Edital elaborado há quatro anos considerou uma demanda bem acima da atual realidade: são 50 mil passageiros a menos por mês.

Quando a Prefeitura realizou os estudos para elaboração do edital do transporte coletivo urbano em Francisco Beltrão, em 2014, ainda não havia a chamada bilhetagem eletrônica. As passagens eram de papel e alimentavam um mercado paralelo que a licitação não considerou: os vales-transportes eram comprados pelas empresas e fornecidos aos trabalhadores, que muitas vezes trocavam os “passes” por combustível ou os revendiam a um preço bem abaixo do cobrado na catraca. Em alguns casos, as fichas voltavam para as empresas de ônibus por uma fração do valor que eram comercializadas.

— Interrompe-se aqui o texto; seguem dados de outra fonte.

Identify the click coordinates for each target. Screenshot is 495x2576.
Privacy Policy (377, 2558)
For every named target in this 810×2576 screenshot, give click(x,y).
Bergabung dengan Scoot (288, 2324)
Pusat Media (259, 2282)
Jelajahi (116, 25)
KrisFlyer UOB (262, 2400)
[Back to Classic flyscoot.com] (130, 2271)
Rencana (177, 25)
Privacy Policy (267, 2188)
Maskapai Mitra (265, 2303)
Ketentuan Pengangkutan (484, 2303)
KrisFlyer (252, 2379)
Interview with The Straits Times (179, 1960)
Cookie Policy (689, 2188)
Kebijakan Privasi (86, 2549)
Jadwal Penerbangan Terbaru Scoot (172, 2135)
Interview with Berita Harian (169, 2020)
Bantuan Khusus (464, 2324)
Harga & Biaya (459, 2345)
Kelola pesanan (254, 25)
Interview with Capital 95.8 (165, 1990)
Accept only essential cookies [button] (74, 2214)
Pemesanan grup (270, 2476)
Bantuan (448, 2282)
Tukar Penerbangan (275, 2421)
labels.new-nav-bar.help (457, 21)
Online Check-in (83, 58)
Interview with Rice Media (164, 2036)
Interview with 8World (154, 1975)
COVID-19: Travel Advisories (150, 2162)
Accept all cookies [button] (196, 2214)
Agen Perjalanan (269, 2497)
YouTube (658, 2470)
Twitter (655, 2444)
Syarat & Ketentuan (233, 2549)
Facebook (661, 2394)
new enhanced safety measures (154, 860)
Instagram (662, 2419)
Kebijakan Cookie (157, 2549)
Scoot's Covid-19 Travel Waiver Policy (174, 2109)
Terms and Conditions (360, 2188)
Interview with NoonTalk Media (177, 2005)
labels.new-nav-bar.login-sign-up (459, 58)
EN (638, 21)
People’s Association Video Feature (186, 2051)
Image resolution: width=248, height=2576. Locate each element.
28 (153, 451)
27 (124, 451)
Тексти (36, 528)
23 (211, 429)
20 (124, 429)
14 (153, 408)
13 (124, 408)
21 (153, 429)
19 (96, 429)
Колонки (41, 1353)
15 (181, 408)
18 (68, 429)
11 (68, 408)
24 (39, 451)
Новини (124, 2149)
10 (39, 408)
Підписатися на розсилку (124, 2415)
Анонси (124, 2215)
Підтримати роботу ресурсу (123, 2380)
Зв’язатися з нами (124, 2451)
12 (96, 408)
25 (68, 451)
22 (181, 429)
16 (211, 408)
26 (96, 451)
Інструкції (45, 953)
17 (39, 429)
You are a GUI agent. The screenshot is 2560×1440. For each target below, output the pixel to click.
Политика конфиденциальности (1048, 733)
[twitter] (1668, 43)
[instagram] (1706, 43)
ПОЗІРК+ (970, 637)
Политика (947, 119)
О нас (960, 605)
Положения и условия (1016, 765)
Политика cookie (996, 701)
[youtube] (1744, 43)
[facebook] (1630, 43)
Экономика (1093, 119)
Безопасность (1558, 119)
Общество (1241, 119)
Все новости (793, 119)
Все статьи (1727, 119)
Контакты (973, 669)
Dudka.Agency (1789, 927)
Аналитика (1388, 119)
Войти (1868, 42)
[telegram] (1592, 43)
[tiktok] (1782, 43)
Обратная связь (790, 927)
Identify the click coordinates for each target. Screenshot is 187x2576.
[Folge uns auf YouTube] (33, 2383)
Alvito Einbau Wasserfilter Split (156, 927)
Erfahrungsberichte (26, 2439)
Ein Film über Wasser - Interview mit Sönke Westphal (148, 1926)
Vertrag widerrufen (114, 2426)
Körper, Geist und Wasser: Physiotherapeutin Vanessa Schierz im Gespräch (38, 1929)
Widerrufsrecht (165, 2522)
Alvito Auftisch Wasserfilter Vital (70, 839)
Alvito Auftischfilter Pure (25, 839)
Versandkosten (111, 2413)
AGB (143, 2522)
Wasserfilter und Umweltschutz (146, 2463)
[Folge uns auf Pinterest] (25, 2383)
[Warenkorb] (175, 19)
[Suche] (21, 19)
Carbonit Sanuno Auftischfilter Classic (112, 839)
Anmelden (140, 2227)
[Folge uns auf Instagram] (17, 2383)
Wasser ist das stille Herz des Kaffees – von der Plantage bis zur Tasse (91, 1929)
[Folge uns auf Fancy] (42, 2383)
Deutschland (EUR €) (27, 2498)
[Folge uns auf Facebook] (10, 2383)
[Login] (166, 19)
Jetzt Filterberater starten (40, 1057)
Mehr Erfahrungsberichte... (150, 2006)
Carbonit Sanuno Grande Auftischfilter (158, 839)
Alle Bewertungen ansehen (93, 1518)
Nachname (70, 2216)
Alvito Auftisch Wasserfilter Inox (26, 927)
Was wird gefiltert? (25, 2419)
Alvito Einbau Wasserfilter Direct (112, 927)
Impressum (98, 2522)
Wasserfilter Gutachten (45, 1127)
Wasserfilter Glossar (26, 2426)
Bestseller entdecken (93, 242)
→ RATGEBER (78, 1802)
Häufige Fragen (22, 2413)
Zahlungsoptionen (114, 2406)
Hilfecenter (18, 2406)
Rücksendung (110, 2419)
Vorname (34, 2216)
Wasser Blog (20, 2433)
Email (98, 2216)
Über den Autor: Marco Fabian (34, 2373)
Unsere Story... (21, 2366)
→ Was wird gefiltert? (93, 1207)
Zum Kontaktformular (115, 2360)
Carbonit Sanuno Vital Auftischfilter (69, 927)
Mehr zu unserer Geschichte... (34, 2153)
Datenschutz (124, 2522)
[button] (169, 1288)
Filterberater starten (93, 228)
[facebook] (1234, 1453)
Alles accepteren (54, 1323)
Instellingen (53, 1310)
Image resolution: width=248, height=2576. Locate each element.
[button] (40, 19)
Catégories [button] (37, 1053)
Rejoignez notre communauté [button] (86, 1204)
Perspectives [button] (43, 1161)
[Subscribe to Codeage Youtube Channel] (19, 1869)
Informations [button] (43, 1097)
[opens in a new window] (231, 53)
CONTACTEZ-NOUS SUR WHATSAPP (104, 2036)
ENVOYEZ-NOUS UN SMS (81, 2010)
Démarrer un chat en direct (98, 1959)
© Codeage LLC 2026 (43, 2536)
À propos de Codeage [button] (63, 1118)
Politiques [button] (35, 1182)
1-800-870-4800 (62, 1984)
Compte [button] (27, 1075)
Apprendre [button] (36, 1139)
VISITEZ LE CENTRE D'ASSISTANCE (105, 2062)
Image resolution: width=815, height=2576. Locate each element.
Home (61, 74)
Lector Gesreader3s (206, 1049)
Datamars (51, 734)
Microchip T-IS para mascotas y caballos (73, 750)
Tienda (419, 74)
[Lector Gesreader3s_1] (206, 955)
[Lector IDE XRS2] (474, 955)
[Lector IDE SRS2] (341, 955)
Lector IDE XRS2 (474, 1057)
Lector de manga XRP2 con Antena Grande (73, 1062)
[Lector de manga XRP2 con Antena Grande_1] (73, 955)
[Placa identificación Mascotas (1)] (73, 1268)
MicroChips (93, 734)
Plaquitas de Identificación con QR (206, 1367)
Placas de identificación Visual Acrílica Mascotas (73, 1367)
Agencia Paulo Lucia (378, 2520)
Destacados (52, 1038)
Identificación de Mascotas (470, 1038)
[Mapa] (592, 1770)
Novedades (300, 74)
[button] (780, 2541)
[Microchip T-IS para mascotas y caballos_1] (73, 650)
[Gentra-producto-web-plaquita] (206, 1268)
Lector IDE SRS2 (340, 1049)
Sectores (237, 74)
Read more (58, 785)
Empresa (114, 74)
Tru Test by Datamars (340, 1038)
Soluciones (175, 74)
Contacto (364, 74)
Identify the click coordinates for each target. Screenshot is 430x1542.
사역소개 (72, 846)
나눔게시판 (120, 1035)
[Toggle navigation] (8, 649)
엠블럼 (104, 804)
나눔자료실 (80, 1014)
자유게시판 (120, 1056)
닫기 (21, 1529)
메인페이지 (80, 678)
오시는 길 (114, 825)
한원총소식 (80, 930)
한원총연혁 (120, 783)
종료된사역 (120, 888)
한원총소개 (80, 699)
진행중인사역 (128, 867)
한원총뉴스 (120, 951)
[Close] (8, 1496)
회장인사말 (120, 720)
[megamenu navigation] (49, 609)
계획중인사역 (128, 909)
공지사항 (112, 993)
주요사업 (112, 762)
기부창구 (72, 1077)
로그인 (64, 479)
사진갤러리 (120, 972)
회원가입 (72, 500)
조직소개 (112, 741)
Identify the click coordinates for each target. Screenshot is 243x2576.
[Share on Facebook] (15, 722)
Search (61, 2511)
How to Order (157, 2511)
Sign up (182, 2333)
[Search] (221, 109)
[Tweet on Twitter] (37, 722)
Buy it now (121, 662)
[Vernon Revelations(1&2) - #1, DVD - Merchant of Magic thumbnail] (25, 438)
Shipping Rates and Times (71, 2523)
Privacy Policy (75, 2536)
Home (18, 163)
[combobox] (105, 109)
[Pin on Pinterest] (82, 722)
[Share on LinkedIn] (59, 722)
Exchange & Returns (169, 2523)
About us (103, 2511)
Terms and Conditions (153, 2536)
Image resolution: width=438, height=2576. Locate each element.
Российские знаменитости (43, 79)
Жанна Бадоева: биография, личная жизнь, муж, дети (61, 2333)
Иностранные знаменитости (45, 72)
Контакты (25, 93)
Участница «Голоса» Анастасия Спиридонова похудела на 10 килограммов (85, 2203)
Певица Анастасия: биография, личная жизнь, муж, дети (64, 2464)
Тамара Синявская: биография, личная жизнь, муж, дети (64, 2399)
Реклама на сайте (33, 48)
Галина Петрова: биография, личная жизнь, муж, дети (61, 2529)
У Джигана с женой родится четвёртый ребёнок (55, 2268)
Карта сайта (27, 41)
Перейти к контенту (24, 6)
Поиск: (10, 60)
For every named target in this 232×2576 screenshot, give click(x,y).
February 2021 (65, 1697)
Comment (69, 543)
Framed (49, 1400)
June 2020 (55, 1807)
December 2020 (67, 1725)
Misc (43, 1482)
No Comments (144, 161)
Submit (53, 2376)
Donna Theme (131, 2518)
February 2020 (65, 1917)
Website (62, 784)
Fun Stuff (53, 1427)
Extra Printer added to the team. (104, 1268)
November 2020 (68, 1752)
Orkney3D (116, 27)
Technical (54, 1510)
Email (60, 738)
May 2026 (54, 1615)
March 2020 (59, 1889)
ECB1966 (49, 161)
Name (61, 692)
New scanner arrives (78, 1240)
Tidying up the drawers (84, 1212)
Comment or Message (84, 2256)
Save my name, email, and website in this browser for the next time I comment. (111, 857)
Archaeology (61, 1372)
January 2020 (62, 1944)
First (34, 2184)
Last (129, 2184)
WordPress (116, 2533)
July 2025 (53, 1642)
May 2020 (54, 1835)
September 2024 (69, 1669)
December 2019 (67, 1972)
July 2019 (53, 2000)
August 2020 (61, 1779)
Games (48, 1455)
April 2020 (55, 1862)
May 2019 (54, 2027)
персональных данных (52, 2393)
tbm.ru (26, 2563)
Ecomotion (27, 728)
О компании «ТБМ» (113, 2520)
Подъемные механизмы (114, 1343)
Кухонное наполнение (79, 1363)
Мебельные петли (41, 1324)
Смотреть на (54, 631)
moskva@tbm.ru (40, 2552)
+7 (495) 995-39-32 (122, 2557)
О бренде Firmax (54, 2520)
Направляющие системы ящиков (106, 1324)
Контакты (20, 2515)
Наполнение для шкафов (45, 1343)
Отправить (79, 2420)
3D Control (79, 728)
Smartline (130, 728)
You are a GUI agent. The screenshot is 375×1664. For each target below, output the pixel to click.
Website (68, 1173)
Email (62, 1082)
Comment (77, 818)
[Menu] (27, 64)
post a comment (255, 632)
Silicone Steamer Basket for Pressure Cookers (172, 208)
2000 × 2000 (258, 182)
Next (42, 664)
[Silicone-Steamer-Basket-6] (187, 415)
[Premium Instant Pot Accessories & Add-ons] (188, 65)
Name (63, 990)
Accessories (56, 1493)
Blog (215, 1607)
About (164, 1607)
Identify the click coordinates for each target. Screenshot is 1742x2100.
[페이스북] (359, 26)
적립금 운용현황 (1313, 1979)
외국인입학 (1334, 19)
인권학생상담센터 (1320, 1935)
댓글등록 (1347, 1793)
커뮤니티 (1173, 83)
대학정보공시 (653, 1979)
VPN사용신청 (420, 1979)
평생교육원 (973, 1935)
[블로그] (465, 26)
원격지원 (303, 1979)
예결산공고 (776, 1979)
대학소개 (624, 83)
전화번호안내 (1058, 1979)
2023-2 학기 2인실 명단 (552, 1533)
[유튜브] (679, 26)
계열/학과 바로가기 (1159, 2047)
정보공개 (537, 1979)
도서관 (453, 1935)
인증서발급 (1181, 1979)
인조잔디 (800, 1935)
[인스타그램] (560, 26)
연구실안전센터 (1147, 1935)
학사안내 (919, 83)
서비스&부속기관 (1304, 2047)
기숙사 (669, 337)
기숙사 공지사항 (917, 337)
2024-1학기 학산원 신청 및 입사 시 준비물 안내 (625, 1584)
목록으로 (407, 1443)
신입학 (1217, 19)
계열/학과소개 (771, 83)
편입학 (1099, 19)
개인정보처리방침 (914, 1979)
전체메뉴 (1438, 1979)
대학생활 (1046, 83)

Esse mercado clandestino, no entanto, não permitia ter clareza sobre o real número de passageiros transportados por mês; primeiro, porque parte dos vales-transportes não era utilizada e voltava às empresas de ônibus e, segundo, mais gente se motivava a usar o transporte coletivo, pois comparava as passagens de atravessadores por um valor menor.
A farra dos passes acabou depois da implantação da bilhetagem eletrônica, com o fornecimento de cartões individuais aos passageiros. Com isso, muita gente que recebia as passagens da empresa e trocava os bilhetes optou por abrir mão do benefício. A Prefeitura de Beltrão é um exemplo: em 2015, gastava cerca de R$ 40 mil/mês com a compra de passagens para os funcionários e hoje esse valor gira em torno de R$ 5 mil mensais.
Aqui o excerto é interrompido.